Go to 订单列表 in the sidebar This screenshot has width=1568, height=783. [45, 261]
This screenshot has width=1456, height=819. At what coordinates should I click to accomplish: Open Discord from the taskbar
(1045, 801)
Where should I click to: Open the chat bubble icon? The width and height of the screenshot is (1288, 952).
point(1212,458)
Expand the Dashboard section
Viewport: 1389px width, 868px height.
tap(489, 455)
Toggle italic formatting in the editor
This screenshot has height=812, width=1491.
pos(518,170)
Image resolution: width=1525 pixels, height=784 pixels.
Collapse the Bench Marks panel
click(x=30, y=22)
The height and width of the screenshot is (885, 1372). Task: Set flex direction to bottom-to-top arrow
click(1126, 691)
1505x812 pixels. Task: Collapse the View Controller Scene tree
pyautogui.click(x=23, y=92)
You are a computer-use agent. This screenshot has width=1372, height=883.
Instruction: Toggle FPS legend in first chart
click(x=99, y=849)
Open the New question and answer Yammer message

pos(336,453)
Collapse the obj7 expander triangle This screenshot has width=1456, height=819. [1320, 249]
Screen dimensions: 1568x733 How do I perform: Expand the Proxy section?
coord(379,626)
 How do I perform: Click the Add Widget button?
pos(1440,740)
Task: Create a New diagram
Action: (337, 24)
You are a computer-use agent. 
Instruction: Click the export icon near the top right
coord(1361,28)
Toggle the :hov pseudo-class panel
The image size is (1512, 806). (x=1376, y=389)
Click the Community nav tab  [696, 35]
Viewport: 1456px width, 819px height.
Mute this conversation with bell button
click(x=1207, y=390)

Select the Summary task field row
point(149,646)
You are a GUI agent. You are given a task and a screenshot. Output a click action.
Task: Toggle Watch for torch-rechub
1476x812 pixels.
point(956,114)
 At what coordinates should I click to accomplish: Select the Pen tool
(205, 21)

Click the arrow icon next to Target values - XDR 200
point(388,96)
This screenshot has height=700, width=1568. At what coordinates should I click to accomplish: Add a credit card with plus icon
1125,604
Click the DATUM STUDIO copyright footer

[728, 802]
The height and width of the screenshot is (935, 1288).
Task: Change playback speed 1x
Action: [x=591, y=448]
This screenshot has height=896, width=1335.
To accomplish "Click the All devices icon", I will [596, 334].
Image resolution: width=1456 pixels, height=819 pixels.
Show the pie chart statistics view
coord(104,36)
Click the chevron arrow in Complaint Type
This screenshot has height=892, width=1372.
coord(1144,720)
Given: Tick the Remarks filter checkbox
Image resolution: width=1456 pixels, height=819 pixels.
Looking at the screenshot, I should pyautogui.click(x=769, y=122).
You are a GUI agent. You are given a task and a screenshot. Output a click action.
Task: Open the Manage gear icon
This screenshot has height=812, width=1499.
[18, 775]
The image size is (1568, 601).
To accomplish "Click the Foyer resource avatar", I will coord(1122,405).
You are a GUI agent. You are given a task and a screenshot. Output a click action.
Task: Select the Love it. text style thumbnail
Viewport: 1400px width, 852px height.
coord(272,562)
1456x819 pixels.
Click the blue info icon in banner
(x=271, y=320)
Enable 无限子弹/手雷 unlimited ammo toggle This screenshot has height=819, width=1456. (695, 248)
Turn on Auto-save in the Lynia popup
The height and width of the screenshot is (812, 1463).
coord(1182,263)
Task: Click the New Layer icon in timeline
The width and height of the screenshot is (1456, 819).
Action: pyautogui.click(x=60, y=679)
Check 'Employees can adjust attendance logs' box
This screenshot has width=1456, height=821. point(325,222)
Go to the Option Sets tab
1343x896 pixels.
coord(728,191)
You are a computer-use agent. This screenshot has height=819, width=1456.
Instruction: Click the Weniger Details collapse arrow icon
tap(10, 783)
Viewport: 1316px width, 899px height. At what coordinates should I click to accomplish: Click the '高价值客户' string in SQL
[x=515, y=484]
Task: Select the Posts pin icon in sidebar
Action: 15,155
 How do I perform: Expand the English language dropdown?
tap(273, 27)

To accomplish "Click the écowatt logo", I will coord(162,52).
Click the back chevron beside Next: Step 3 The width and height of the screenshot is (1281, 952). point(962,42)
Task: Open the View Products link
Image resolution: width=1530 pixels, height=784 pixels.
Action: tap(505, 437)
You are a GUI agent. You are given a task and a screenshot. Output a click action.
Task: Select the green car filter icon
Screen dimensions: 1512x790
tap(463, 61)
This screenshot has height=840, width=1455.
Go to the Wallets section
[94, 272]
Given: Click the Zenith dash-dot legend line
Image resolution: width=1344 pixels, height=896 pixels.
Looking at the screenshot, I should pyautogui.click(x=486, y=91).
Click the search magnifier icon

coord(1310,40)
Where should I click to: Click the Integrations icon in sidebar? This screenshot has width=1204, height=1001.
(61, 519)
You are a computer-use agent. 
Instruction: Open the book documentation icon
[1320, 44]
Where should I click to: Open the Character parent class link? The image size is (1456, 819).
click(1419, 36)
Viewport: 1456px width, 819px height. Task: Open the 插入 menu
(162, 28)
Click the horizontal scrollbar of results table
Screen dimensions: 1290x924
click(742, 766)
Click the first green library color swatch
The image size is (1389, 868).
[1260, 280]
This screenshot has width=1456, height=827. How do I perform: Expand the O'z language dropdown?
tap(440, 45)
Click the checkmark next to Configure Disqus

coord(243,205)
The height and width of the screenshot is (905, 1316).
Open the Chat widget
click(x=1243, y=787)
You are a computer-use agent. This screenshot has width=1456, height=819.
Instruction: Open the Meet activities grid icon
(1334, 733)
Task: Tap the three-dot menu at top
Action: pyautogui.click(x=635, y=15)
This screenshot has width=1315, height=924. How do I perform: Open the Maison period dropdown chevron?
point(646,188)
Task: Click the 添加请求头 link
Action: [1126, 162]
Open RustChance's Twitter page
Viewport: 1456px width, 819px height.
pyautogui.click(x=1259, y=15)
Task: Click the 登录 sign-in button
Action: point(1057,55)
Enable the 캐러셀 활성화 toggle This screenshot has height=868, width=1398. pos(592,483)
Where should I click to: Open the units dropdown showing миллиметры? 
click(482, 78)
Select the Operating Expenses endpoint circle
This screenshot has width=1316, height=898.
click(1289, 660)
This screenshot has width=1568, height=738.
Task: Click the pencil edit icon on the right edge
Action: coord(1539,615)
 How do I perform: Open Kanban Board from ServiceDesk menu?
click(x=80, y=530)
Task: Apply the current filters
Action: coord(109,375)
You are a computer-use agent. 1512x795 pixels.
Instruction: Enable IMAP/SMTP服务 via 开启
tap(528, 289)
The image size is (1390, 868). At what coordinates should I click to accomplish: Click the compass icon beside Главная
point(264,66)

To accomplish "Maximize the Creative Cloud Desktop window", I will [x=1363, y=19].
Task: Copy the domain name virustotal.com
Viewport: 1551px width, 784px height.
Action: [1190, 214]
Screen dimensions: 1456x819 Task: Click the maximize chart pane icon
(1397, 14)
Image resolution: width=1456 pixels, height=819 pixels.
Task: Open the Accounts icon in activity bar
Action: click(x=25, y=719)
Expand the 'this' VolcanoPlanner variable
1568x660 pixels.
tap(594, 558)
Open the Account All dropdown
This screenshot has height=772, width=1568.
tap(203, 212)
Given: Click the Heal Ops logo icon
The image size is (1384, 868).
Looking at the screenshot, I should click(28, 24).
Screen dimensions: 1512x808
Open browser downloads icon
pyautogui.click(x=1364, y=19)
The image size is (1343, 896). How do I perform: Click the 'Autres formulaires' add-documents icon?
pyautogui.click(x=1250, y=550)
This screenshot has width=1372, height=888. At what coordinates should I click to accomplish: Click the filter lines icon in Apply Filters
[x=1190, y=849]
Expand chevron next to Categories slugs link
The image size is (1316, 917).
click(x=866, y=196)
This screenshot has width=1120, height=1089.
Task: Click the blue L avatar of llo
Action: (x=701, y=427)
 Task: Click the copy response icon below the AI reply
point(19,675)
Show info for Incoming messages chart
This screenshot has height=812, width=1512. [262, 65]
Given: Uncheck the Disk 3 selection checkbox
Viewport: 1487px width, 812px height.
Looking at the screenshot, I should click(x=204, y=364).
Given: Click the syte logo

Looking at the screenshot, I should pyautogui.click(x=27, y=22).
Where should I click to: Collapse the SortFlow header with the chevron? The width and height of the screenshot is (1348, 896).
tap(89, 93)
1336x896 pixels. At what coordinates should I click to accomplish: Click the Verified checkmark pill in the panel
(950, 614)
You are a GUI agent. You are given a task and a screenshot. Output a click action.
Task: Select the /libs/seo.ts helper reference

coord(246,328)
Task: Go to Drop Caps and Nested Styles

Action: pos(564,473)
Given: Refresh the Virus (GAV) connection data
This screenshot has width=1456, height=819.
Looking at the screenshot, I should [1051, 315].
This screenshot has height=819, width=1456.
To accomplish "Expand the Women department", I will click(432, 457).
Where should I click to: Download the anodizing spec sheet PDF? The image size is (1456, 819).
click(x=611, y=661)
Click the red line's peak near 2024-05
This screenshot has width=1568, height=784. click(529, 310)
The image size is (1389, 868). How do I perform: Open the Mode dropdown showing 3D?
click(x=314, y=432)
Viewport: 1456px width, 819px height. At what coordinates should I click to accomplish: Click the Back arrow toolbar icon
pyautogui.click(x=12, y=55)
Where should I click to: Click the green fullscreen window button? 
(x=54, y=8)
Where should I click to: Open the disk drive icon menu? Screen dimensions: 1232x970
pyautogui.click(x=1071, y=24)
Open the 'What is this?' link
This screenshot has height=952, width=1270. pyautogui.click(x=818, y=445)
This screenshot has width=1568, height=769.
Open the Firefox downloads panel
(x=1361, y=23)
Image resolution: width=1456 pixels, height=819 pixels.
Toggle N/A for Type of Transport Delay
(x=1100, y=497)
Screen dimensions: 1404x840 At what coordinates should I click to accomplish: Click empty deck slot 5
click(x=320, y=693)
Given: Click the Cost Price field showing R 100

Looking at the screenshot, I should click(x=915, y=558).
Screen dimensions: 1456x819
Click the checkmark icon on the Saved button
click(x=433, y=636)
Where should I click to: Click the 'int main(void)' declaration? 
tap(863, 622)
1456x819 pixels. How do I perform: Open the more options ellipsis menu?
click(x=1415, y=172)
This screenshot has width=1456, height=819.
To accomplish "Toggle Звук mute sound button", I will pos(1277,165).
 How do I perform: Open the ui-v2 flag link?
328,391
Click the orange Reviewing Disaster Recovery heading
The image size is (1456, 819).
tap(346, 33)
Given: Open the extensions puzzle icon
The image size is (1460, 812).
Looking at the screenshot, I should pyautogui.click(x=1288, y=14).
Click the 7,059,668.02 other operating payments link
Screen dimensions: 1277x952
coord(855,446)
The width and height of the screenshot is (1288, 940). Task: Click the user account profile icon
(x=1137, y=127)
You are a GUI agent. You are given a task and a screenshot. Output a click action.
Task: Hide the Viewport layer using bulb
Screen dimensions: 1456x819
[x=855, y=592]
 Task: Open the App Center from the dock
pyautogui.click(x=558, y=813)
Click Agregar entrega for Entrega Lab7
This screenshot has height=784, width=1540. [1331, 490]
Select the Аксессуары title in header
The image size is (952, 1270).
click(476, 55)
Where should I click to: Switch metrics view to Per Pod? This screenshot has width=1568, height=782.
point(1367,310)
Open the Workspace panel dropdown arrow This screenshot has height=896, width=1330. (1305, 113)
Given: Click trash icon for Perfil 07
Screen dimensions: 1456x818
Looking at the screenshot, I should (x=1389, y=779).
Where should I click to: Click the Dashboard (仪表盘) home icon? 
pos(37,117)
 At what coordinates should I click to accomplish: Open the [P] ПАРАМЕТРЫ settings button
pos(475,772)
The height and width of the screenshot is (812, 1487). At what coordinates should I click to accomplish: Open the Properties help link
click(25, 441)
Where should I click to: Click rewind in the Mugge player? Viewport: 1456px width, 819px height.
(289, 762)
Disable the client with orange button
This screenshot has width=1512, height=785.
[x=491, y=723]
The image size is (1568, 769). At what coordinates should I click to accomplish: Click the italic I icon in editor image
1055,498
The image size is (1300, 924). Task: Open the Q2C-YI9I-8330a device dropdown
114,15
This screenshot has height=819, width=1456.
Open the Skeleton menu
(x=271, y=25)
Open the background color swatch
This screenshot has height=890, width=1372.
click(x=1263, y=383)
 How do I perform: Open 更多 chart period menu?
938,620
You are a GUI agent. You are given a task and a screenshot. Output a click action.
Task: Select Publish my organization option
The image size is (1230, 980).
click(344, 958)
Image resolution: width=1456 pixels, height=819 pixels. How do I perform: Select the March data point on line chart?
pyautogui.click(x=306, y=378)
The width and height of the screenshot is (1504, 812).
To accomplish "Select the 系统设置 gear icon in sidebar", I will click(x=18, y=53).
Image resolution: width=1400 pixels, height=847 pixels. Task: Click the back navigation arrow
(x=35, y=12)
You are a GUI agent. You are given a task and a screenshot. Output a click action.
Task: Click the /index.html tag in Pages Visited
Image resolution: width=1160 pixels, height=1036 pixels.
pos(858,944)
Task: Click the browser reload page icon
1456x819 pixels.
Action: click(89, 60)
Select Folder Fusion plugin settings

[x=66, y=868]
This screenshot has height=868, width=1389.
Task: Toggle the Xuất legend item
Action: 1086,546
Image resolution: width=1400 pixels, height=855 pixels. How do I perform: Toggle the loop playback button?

* **Activity**
If the word "will" is on a line above, return that line.

* **Answer space**
To accomplish "Click the All devices icon", I will [596, 334].
To accomplish "Click the Foyer resource avatar", I will coord(1122,405).
To accomplish "Click the écowatt logo", I will coord(162,52).
To accomplish "Maximize the Creative Cloud Desktop window", I will [x=1363, y=19].
To accomplish "Expand the Women department", I will click(432, 457).
To accomplish "Toggle Звук mute sound button", I will pos(1277,165).
To accomplish "Select the 系统设置 gear icon in sidebar", I will click(x=18, y=53).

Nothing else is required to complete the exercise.